Gómez comenta que conocer estas interacciones es importante para encontrar tratamientos. También para entender cómo la pandemia afectará al progreso hecho contra la malaria en las últimas décadas. “Si usamos antipalúdicos de forma masiva es importante ver cómo afectará a Plasmodium de cara a la generación de resistencias”.

Una ventana a Burkina Faso y Guinea Ecuatorial

La segunda parte del proyecto se desplazará a África para saber cómo de frecuentes son estas coinfecciones en el mundo real. Para ello analizarán a mil personas en Burkina Faso y a otras mil en Guinea Ecuatorial para comprobar cuánta gente ha padecido COVID-19 y malaria. El proyecto, según Gómez, está en fase de reclutamiento y empezará en julio, con una duración de un año.

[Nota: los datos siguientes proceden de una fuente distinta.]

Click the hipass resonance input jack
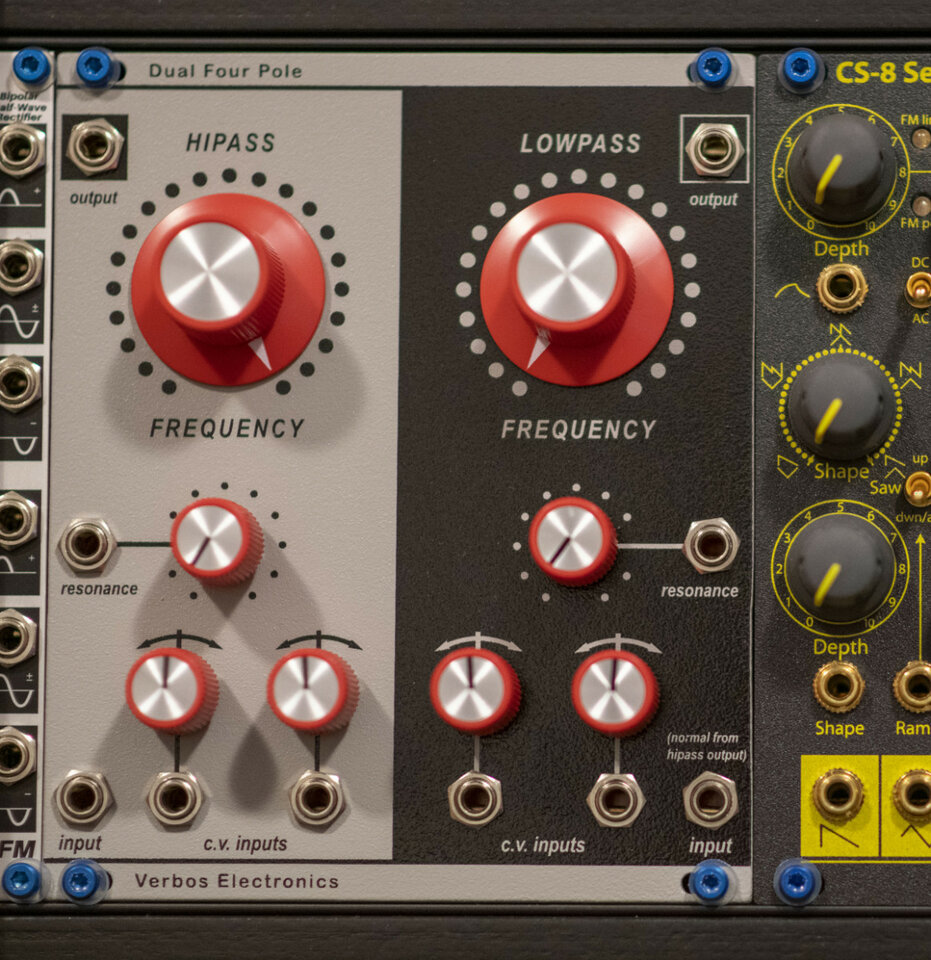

Los análisis serán serológicos para detectar anticuerpos contra ambos patógenos. También se analizará sangre al microscopio para buscar infecciones de malaria en curso. En el caso del SARS-CoV-2, y si la logística del terreno lo permite, las investigadoras esperan poder hacer también un análisis por PCR para detectar casos activos de COVID-19.

“Queremos ver el dibujo a escala global de la coocurrencia e interacción de la COVID-19 con otras enfermedades y si hay nichos ocultos del virus que no se hayan encontrado hasta ahora”, explica Gómez. Asegura también que el proyecto se podría extender a otras enfermedades infecciosas con alta incidencia en África, como la tuberculosis.

La investigadora dice que los resultados, “tanto negativos como positivos”, darán “datos importantes” para tener “una ventana” a la realidad africana. “No sabemos lo que está ocurriendo [en el continente] porque nos falta información”, dice. “Hacer test en aldeas que no están en núcleos urbanos ofrecerá una imagen diferente para ver en qué fase [de la epidemia] se encuentran, qué edades están más afectadas y si los datos existentes son realistas”.

Irigoyen defiende proyectos que, como este, “miren más allá de las fronteras ante un virus que ya está en todo el planeta”. Por eso asegura que el problema seguirá “mientras el SARS-CoV-2 circule en zonas empobrecidas del hemisferio sur, con sistemas sanitarios mucho más débiles e incapaces de detectar todos los casos”. Y advierte: “Actuarán como reservorio y en otoño deberemos tener cuidado para que los casos importados no generen nuevos brotes”. En la actual pandemia, la salud es más global que nunca.